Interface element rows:
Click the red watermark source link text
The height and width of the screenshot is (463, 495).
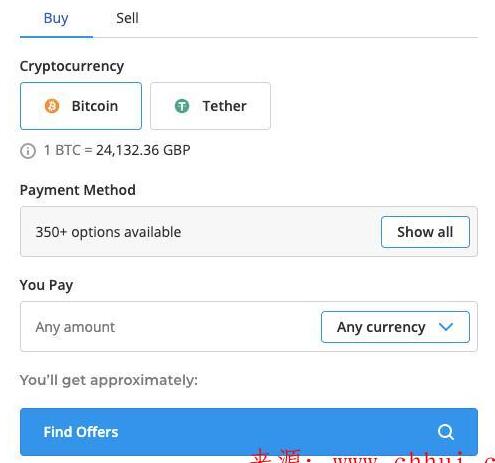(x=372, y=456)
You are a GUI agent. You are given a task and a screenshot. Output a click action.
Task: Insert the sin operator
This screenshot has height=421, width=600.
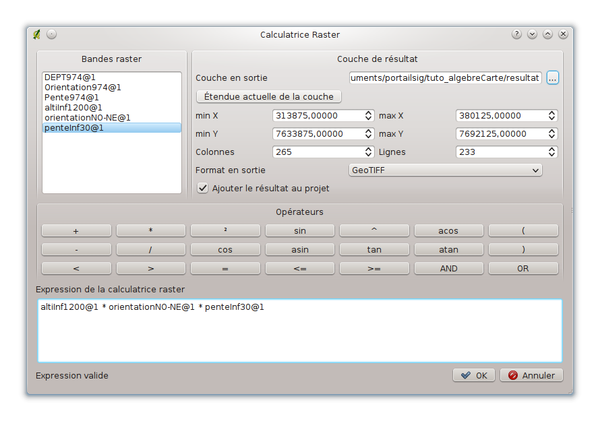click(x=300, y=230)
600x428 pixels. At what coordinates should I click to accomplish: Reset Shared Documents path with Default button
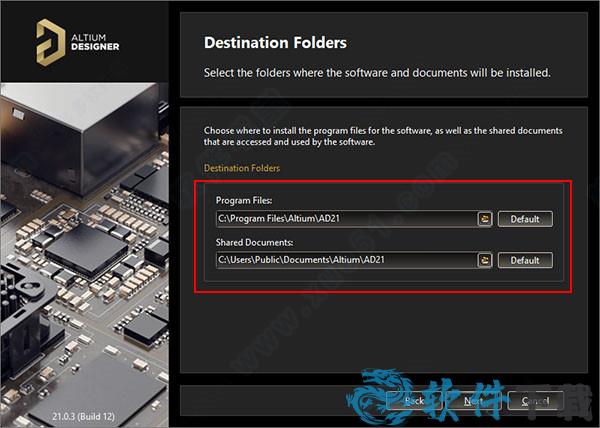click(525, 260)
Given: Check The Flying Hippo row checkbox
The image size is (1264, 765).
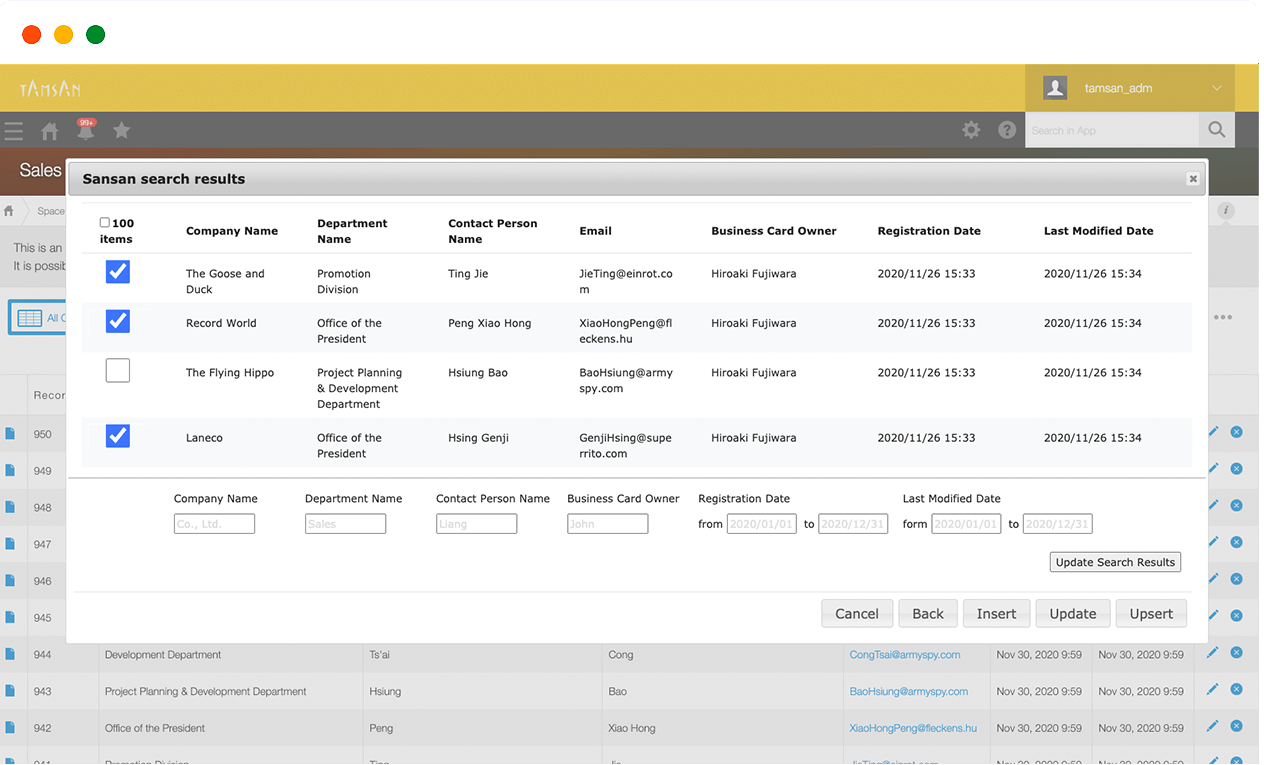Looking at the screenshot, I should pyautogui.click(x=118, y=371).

#### [Goal]
Copy the rows again, starting at the line that contains "You are a GUI" and continuing through the last row, with "operator" switched to "function" and everything else unchanged. Leave out the pictures.

#### [Task output]
You are a GUI agent. You are given a task and a screenshot. Output a click action.
Task: Insert the sin function
This screenshot has height=421, width=600.
click(x=300, y=230)
600x428 pixels. At what coordinates should I click to accomplish: Reset Shared Documents path with Default button
click(525, 260)
Given: Check The Flying Hippo row checkbox
The image size is (1264, 765).
Looking at the screenshot, I should pyautogui.click(x=118, y=371).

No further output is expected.